ゆずはテニスコートを指さした。

「えっ何、何!?」

えりかはゆずがさしたした指の方を見つめた。

「あれー!勇気ぃー!おーい!」

勇気っていうのはゆずの彼氏。

サッカー部に所属してて、学校1番のイケメン。

ファンクラブができたって聞いたこともあったっけ。

だから学校1の美女とイケメンが付き合ってるって事。

一番有名なカップルなんだ。

「ん?勇気君いたの?…ちょっと!ゆずー!聞いてんの?」

えりかがゆずの肩をぽんぽんっと叩いてもゆずはぴくともしなかった。

「ちょっとー?」

「…な…ん、で…?」

ゆずの目を見るとすごく悲しい目をしていた。

いつもの澄んだ瞳じゃなかった。

「ちょっ、え!?どうしたの!?なんかあったの?」

えっ…。
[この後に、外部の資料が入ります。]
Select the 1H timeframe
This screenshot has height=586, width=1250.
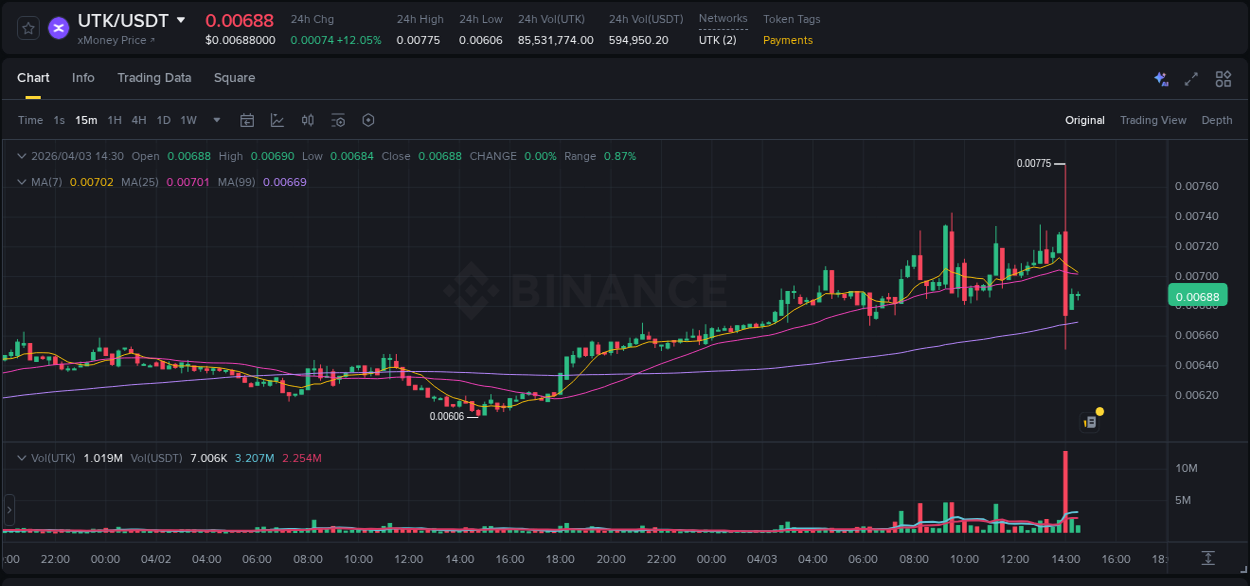115,120
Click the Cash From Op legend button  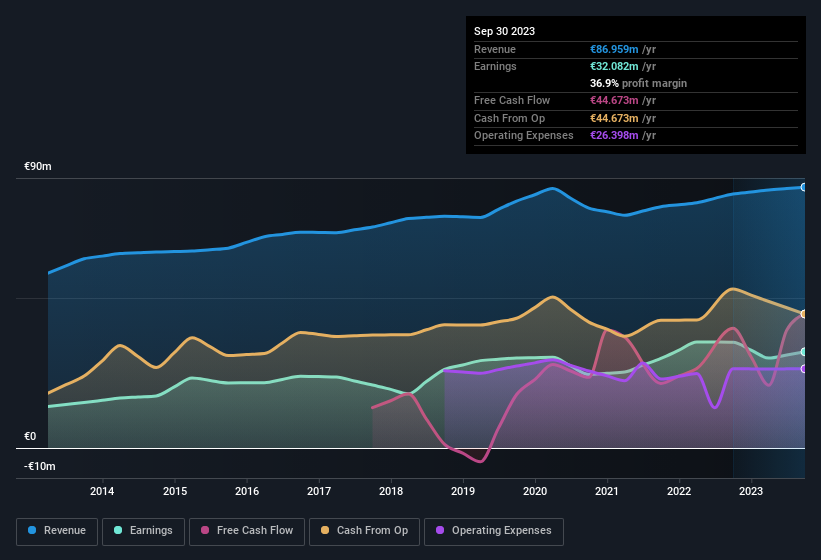pyautogui.click(x=365, y=531)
ゆずいきなりどうしたの!?

ゆず…どこ見てんだろ…。

テニスコート…?

「…っ、」

ゆずはどこかへ走って行ってしまった。

「ちょっと!ゆず!?どこいくの!?ちょっ…」

引き止めようとしたけど、なぜか引き止めない方が良いような気がして、えりかはゆず
を追いかけなかった。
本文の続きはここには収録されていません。